Por Pedro Pozas Terrados (Projeto GAP Espanha)
Em 9 de outubro de 2022, na Real Academia Espanhola, na presença de todos os acadêmicos e autoridades em ciências, conhecimentos e artes, assim como na de vários políticos, José María Bermúdez de Castro Risueño, tomou seu lugar no K, com um discurso intitulado “Natureza, cultura e evolução”, o primeiro proferido na RAE. Com uma profunda determinação em suas palavras, proferidas de forma aberta e clara, ele nos mostrou o grande parentesco que temos com as duas espécies de grandes primatas/símios mais próximas aos humanos, os chimpanzés e os bonobos.
Muitas das pessoas ali presentes rolaram os olhos e outras se moveram em seus assentos no que estava sendo dito. Palavras nunca proferidas em um ato acadêmico de tamanha importância e ditas por um grande cientista, Co-Diretor das Montanhas de Atapuerca, declarado Patrimônio Mundial, Prêmio Príncipe das Astúrias, escritor, paleontólogo, biólogo, descobridor do homo antecessor e também conselheiro científico do Projeto dos Grandes Primatas.
Ele nos deu uma lição de humildade e nos fez descer de nosso trono antropocêntrico, comparando muitas de nossas capacidades cognitivas com as dos grandes símios e anunciando de forma clara e contundente que estamos a apenas um sopro deles.

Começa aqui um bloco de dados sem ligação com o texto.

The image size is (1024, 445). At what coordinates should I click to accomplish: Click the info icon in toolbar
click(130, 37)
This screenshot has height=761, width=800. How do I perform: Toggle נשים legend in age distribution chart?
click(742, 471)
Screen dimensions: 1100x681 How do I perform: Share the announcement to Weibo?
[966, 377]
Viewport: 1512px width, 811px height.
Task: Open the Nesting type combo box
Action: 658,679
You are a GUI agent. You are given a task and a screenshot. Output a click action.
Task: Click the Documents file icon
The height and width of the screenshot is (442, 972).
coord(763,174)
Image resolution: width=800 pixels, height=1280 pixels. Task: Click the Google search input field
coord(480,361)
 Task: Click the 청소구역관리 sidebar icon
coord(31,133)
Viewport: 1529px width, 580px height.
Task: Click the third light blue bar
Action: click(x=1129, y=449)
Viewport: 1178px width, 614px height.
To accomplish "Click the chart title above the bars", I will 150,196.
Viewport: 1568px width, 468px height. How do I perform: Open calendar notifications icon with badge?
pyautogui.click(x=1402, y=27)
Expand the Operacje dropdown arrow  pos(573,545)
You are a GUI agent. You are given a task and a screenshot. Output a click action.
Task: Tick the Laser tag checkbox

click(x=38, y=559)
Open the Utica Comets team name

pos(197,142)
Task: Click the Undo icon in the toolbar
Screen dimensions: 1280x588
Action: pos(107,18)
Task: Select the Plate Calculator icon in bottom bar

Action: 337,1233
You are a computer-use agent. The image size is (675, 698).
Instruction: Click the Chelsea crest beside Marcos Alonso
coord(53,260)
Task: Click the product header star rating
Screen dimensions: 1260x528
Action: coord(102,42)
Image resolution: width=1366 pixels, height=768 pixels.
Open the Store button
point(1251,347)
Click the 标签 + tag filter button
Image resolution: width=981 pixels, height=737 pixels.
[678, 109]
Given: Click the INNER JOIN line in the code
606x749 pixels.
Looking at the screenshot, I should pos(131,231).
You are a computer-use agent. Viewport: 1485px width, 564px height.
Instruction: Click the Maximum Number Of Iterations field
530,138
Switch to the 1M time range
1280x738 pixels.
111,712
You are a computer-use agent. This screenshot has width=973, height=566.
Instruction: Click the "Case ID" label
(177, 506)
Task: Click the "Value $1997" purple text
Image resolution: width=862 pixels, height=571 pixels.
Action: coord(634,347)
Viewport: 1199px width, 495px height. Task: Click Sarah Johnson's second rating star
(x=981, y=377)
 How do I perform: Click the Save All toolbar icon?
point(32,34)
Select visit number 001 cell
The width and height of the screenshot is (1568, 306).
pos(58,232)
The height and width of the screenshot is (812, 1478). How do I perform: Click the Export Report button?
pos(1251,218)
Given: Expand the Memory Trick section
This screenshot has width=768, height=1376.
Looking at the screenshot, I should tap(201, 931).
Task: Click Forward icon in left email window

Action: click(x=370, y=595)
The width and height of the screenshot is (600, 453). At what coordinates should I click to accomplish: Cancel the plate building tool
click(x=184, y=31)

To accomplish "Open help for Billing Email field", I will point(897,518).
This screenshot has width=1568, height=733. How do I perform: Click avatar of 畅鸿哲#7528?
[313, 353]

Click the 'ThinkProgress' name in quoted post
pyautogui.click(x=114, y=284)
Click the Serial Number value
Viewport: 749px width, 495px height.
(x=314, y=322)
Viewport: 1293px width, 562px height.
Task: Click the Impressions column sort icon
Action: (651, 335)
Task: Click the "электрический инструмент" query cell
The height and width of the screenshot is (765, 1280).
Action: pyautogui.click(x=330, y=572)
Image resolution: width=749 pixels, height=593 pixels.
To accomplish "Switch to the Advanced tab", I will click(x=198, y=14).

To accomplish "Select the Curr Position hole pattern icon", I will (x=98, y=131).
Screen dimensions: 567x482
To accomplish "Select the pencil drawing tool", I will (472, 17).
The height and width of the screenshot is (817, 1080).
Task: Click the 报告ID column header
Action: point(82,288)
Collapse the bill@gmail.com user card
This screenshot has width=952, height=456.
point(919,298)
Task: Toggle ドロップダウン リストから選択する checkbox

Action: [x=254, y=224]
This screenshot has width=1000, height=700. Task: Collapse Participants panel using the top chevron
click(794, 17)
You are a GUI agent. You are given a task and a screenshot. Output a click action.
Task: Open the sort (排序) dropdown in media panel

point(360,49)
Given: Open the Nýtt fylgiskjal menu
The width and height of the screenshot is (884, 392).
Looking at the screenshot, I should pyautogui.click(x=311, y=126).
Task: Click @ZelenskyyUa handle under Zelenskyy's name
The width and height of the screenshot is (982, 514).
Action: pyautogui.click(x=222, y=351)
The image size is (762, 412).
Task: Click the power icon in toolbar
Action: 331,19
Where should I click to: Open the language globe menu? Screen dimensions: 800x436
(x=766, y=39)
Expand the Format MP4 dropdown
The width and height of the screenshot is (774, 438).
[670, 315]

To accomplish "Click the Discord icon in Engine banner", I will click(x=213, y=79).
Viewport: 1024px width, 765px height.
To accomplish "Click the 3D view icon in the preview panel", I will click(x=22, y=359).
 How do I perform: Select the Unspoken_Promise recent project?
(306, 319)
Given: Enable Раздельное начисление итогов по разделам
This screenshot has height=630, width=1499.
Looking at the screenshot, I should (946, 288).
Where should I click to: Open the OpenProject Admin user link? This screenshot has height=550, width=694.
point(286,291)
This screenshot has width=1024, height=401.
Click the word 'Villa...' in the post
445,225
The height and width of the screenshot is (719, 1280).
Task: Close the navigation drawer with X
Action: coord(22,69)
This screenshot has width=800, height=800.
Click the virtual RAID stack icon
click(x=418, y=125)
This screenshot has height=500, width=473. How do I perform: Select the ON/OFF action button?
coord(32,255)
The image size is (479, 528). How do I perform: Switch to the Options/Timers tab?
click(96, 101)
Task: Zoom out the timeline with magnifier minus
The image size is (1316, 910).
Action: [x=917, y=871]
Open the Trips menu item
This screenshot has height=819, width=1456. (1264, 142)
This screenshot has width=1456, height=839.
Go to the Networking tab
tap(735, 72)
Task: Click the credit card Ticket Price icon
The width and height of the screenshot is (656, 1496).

Ele esclareceu que: “Linnaeus classificou primeiro os seres humanos junto com os símios no grupo da Antropomorfa, não encontrando nenhuma diferença orgânica distintiva que nos colocasse em um lugar privilegiado”. Depois de muitas críticas de muitos de seus contemporâneos, “…que não podiam aceitar macacos como criados à imagem e semelhança de Deus”, em sua décima edição Linnaeus teve que criar a ordem dos primatas na qual os humanos seriam incluídos. O nome não foi escolhido ao acaso”, diz-nos José María, “porque em latim primus significa o primeiro ou o principal”, embora, no entanto, continuou a compartilhar sua classificação privilegiada com os antropóides macacos, também conhecidos como grandes símios. “Linnaeus nunca deixou de ser criticado por sua ousadia em considerar que os seres humanos deveriam ser tratados como apenas mais uma espécie entre os milhares que ele foi capaz de descrever e nomear”, conclui José María.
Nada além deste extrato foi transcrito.